Call center operators have access to contact information for pre-determined friends or family members of the user. When they receive a call they decide whether to contact that person or emergency services. In either case, they can tap into the phone's wifi and GPS to ascertain the senior's location and pass it on to the responders. The app does not do fall detection or otherwise contact Philips automatically.
A few years ago Philips Lifeline offered an app, called 2together, to caregivers, those who have loved ones using the company's pendants, that sends them an alert when the system detects an incident. The company also launched a sales-focused app for providers that helped them keep track of their patient referrals -- those patients they suggested should get Philips Lifeline.
Philips has been gradually adjusting to the fact that more and more of its older customers are using mobile phones. In April, the company added a cellular PERS option called HomeSafe wireless, acknowledging that seniors are dropping their landlines in favor of mobile phones at rates that track with the overall population. However, HomeSafe still only works for users in their homes.

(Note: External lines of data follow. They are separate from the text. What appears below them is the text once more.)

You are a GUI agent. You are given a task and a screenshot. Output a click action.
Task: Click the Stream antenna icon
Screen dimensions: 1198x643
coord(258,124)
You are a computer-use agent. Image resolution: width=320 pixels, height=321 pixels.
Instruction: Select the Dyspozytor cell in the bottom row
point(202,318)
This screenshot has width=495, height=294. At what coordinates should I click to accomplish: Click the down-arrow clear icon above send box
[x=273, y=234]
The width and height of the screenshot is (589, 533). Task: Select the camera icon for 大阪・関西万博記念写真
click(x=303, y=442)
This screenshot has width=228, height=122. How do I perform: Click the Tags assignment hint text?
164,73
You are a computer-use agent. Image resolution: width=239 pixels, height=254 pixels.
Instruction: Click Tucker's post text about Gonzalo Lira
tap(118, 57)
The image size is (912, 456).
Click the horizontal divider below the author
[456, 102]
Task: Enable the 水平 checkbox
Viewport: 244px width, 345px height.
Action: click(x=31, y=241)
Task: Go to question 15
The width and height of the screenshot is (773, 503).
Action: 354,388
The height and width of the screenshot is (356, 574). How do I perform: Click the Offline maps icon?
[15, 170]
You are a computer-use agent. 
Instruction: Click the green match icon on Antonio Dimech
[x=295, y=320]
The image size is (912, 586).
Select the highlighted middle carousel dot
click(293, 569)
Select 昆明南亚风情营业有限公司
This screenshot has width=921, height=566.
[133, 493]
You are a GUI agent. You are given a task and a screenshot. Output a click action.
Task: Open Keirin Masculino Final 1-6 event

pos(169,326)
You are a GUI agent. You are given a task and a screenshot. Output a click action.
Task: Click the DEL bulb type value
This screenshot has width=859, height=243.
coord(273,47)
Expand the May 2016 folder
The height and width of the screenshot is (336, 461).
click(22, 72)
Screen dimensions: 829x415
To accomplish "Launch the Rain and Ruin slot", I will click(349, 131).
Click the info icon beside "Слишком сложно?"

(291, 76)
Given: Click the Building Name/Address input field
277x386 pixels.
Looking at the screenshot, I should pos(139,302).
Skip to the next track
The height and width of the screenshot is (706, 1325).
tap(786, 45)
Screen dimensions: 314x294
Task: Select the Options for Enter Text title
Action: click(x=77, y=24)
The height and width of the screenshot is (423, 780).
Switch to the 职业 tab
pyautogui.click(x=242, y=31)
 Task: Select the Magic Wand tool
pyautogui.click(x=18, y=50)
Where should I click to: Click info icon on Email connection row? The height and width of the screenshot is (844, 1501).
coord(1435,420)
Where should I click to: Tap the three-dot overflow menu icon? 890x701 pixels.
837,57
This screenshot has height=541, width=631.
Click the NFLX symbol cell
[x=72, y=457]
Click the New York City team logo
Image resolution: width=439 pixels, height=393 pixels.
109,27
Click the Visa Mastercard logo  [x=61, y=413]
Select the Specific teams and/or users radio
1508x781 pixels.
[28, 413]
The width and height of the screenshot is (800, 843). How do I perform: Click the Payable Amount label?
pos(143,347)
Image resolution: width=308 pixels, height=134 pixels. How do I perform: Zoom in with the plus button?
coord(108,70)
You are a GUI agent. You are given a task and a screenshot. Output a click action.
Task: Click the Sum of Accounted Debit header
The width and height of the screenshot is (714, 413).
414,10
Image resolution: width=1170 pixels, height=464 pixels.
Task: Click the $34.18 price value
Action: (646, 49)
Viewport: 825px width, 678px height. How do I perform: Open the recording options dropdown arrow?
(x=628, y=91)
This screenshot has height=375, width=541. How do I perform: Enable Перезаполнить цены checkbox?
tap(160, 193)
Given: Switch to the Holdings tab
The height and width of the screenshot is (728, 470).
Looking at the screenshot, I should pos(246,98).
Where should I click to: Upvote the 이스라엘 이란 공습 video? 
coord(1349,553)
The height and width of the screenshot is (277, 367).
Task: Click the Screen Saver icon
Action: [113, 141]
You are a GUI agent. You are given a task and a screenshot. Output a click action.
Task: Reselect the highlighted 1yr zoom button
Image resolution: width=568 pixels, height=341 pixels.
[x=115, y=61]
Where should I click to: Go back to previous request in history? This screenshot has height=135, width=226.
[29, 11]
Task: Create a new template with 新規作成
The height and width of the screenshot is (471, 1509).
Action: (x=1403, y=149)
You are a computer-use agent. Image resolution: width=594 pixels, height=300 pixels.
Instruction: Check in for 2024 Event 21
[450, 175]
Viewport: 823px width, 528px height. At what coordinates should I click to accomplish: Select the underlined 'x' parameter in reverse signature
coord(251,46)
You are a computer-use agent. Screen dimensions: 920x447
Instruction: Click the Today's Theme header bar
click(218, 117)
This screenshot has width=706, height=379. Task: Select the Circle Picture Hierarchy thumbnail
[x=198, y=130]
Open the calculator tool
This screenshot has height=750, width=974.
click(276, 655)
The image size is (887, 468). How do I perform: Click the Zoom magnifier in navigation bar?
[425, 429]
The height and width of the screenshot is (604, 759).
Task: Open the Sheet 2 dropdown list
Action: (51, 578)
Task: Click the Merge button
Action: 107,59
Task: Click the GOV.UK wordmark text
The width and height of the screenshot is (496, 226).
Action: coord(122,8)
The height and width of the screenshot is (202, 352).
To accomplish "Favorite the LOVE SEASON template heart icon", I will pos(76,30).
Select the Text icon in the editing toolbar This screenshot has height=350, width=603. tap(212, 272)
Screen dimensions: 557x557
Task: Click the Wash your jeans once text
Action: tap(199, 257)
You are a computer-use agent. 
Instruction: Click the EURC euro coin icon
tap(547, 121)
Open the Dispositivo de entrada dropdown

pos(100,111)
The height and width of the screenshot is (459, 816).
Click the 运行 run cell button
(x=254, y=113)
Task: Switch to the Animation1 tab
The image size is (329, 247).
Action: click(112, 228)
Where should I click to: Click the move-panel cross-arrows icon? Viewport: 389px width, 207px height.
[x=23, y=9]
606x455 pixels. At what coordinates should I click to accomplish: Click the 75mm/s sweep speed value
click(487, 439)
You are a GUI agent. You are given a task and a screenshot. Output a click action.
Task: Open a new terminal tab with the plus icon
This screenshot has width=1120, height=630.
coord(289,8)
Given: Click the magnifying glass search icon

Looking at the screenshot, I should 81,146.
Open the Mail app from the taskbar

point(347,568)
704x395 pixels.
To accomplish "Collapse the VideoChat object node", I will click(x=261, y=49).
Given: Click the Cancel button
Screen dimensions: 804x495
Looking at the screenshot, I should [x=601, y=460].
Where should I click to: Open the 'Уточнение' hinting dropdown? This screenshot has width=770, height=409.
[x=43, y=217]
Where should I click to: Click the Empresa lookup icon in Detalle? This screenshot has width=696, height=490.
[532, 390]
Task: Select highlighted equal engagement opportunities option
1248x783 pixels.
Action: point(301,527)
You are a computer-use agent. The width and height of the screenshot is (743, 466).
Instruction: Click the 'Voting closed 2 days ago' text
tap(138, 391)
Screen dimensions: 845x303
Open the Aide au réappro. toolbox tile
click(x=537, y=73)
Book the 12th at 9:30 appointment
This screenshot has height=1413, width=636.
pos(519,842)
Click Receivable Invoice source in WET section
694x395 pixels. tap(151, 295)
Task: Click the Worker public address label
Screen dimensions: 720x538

Another product, GoSafe, was announced back at 2013's CES in Las Vegas, but has still not launched. The product was meant to be a waterproof, cellular-enabled mPERS offering that includes voice-to-voice communications from the pendant. In April, Carlos Muchiutti, Senior Director of Global Product Management for Philips Lifeline, told MobiHealthNews that GoSafe is in the final stages of testing, but declined to give a new expected launch date.
The Philips Lifeline app offers a stopgap for older adults still waiting on GoSafe. But as a software-only offering, it also has the benefit, over a pendant, of discreteness. One problem PERS and mPERS makers often encounter is users' unwillingness to wear a device that identifies them as a person needing extra assistance.